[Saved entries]
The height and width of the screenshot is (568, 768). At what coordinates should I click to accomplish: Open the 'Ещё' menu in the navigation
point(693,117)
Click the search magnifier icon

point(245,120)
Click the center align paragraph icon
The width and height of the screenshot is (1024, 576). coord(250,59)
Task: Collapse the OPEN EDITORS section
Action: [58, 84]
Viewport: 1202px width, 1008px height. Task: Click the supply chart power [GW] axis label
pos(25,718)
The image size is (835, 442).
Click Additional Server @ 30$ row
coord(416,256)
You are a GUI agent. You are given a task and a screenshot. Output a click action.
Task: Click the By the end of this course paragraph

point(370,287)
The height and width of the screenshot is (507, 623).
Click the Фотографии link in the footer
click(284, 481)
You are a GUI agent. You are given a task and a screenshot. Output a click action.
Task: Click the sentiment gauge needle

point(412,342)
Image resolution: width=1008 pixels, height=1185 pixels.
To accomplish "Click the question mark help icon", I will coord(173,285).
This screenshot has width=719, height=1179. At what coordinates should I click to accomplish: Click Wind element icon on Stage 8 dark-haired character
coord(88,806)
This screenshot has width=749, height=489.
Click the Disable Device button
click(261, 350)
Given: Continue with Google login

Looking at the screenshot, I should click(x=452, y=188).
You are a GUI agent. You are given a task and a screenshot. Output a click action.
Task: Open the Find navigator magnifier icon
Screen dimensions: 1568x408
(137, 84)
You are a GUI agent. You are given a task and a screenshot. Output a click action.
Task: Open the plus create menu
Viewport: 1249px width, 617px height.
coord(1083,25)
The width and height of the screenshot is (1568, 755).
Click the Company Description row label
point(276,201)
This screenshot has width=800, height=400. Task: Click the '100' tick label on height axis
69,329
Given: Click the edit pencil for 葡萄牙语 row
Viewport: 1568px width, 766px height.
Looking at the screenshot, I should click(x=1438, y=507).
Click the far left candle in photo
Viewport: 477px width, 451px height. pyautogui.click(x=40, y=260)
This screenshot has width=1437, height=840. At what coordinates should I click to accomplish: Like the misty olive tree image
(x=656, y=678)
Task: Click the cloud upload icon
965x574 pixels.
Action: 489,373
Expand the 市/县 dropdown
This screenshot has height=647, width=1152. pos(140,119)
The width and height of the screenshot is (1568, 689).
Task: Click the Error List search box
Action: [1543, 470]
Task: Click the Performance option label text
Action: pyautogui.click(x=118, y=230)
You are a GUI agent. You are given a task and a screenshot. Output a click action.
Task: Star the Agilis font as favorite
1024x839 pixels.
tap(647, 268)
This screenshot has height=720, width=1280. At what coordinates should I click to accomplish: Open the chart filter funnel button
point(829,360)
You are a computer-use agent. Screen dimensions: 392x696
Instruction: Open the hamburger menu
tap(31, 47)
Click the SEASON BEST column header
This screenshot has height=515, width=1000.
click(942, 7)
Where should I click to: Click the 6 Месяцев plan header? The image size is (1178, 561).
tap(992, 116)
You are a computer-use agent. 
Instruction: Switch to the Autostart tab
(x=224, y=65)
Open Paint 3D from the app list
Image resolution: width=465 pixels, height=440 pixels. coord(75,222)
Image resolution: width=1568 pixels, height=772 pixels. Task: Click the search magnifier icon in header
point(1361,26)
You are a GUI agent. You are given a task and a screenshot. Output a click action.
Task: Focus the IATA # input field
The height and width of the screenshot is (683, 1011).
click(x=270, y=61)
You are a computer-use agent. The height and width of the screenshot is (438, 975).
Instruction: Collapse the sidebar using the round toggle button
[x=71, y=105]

Your instructions:
Repeat each entry above, matching every line exactly.

Result of the exercise:
The height and width of the screenshot is (568, 768). At what coordinates should I click to accomplish: Open the 'Ещё' menu in the navigation
point(693,117)
Click the search magnifier icon

point(245,120)
Click the center align paragraph icon
The width and height of the screenshot is (1024, 576). coord(250,59)
Task: Collapse the OPEN EDITORS section
Action: [58, 84]
Viewport: 1202px width, 1008px height. Task: Click the supply chart power [GW] axis label
pos(25,718)
The image size is (835, 442).
Click Additional Server @ 30$ row
coord(416,256)
You are a GUI agent. You are given a task and a screenshot. Output a click action.
Task: Click the By the end of this course paragraph

point(370,287)
The height and width of the screenshot is (507, 623).
Click the Фотографии link in the footer
click(284, 481)
You are a GUI agent. You are given a task and a screenshot. Output a click action.
Task: Click the sentiment gauge needle

point(412,342)
Image resolution: width=1008 pixels, height=1185 pixels.
To accomplish "Click the question mark help icon", I will coord(173,285).
This screenshot has width=719, height=1179. At what coordinates should I click to accomplish: Click Wind element icon on Stage 8 dark-haired character
coord(88,806)
This screenshot has width=749, height=489.
Click the Disable Device button
click(261, 350)
Given: Continue with Google login

Looking at the screenshot, I should click(x=452, y=188).
You are a GUI agent. You are given a task and a screenshot. Output a click action.
Task: Open the Find navigator magnifier icon
Screen dimensions: 1568x408
(137, 84)
You are a GUI agent. You are given a task and a screenshot. Output a click action.
Task: Open the plus create menu
Viewport: 1249px width, 617px height.
coord(1083,25)
The width and height of the screenshot is (1568, 755).
Click the Company Description row label
point(276,201)
This screenshot has width=800, height=400. Task: Click the '100' tick label on height axis
69,329
Given: Click the edit pencil for 葡萄牙语 row
Viewport: 1568px width, 766px height.
Looking at the screenshot, I should click(x=1438, y=507).
Click the far left candle in photo
Viewport: 477px width, 451px height. pyautogui.click(x=40, y=260)
This screenshot has width=1437, height=840. At what coordinates should I click to accomplish: Like the misty olive tree image
(x=656, y=678)
Task: Click the cloud upload icon
965x574 pixels.
Action: 489,373
Expand the 市/县 dropdown
This screenshot has height=647, width=1152. pos(140,119)
The width and height of the screenshot is (1568, 689).
Task: Click the Error List search box
Action: [1543, 470]
Task: Click the Performance option label text
Action: pyautogui.click(x=118, y=230)
You are a GUI agent. You are given a task and a screenshot. Output a click action.
Task: Star the Agilis font as favorite
1024x839 pixels.
tap(647, 268)
This screenshot has height=720, width=1280. At what coordinates should I click to accomplish: Open the chart filter funnel button
point(829,360)
You are a computer-use agent. Screen dimensions: 392x696
Instruction: Open the hamburger menu
tap(31, 47)
Click the SEASON BEST column header
This screenshot has height=515, width=1000.
click(942, 7)
Where should I click to: Click the 6 Месяцев plan header? The image size is (1178, 561).
tap(992, 116)
You are a computer-use agent. 
Instruction: Switch to the Autostart tab
(x=224, y=65)
Open Paint 3D from the app list
Image resolution: width=465 pixels, height=440 pixels. coord(75,222)
Image resolution: width=1568 pixels, height=772 pixels. Task: Click the search magnifier icon in header
point(1361,26)
You are a GUI agent. You are given a task and a screenshot. Output a click action.
Task: Focus the IATA # input field
The height and width of the screenshot is (683, 1011).
click(x=270, y=61)
You are a computer-use agent. The height and width of the screenshot is (438, 975).
Instruction: Collapse the sidebar using the round toggle button
[x=71, y=105]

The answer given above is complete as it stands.